▶ _Excerpted text_
* begin *

Target audience: Intermediate

Estimated reading time: 4'

Posts history

MongoDB, a renowned NoSQL ('non-relational') database, stands out as an open-source, document-centric storage system. Its inherent adaptability and capability for horizontal expansion make it especially adept for housing voluminous data science datasets, outperforming traditional RDBMS.

This piece outlines the configuration and realization of a non-blocking Scala client for MongoDB.

Setup
Installation

MongoDB libraries

MongoDB client

Mongo file descriptor

Parameterized instantiation

Non-blocking operations

Retrieving collections

References

Important notes:

This post assumes that the reader is familiar with MongoDB architecture and key components. The formal documentation regarding MongoDB database, client libraries and connectors is available at MongoDB docs. YouTube.com offers few videos on introducing MongoDB [ref 1].

* end *

▶ _Exercise material_
* begin *

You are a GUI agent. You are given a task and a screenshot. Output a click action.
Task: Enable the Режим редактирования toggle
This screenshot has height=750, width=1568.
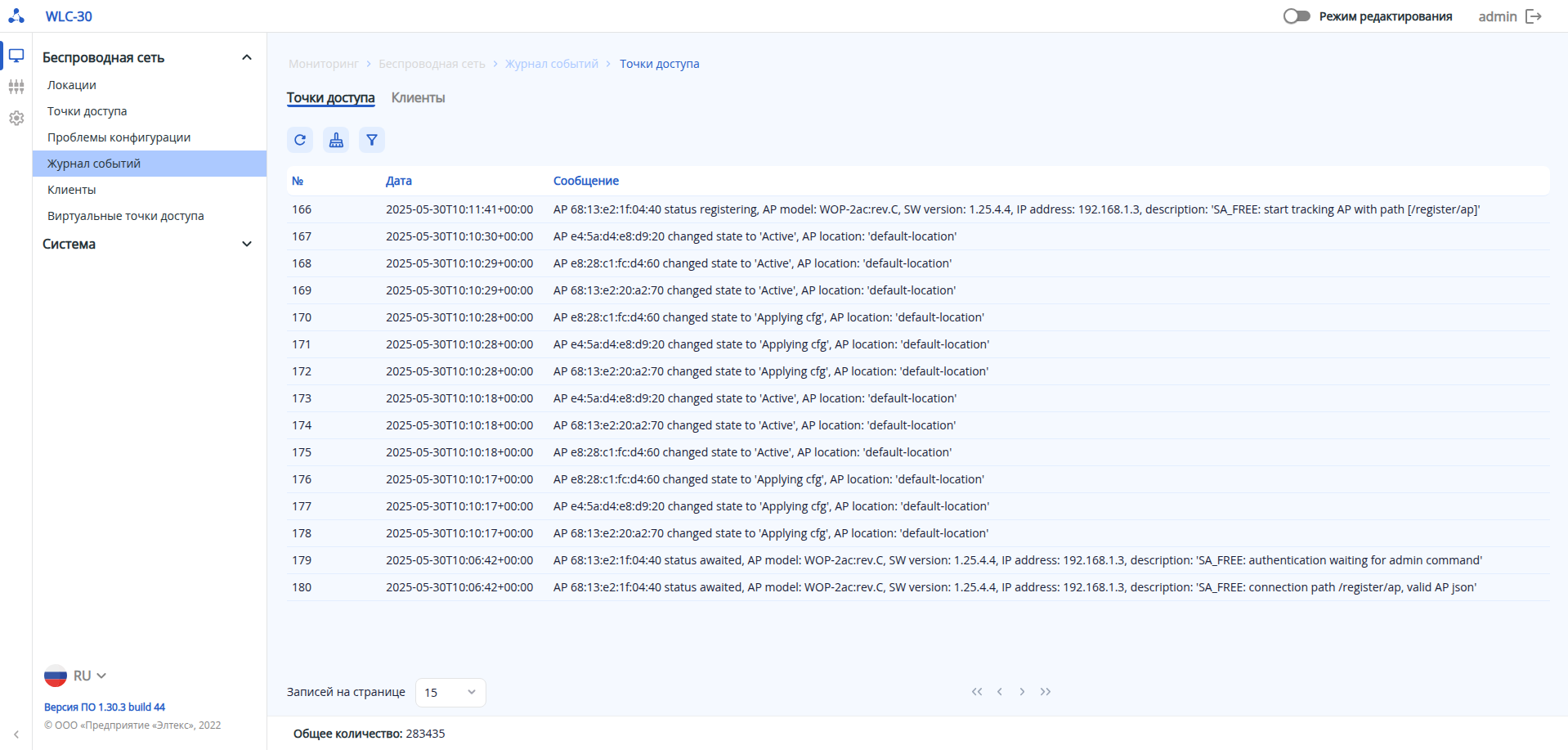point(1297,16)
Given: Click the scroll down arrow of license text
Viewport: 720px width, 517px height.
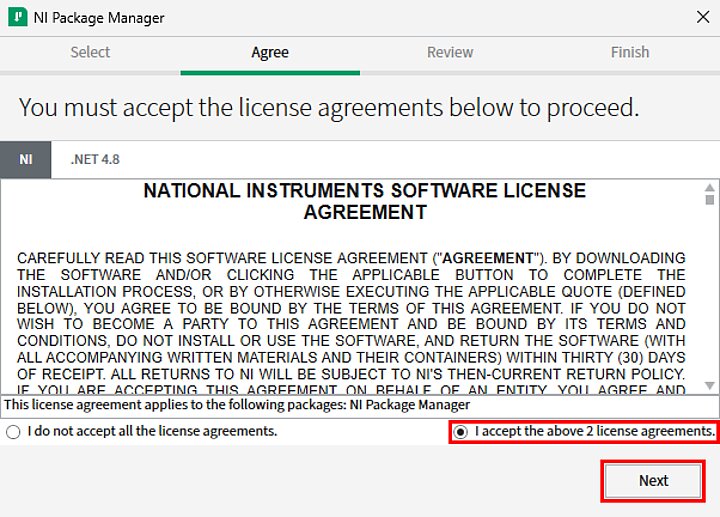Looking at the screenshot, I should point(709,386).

* end *
* begin *

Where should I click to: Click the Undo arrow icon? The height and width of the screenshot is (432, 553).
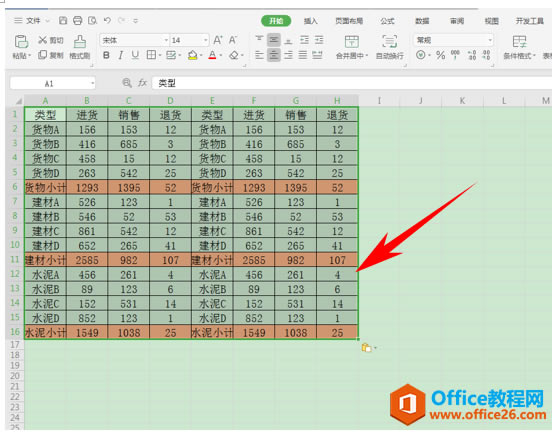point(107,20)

* end *
* begin *

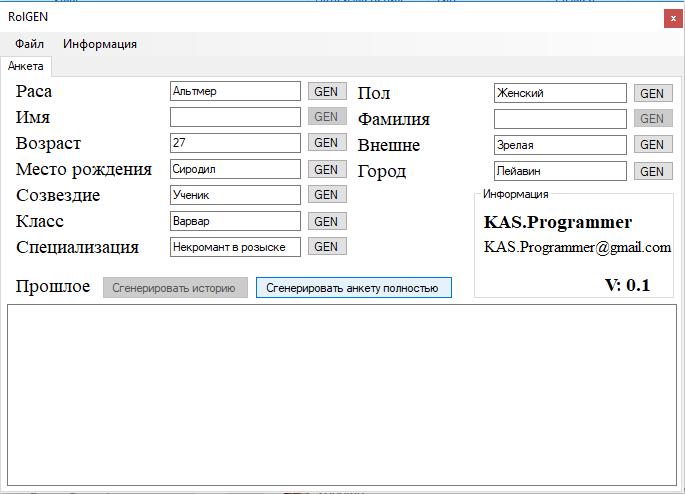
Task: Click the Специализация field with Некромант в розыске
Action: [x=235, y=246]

* end *

▶ _Required work_
1. Do these statements agree with the MongoDB post? For each, answer yes or no and quote the deciding words from the post. (a) The post describes a blocking Scala client for MongoDB. (b) The estimated reading time is 4'. (c) MongoDB is described as a relational database.
2. Can you edit the records from the line with "You are a GUI" to the line with "Looking at the" so that "GUI agent" becomes "interface agent", with everything else unchanged? Give only those lines and leave out the pictures.

▶ _Per-task outputs_
1.
(a) No: "a non-blocking Scala client for MongoDB"
(b) Yes: "Estimated reading time: 4'"
(c) No: "a renowned NoSQL ('non-relational') database"

2.
You are a interface agent. You are given a task and a screenshot. Output a click action.
Task: Enable the Режим редактирования toggle
This screenshot has height=750, width=1568.
point(1297,16)
Given: Click the scroll down arrow of license text
Viewport: 720px width, 517px height.
Looking at the screenshot, I should point(709,386).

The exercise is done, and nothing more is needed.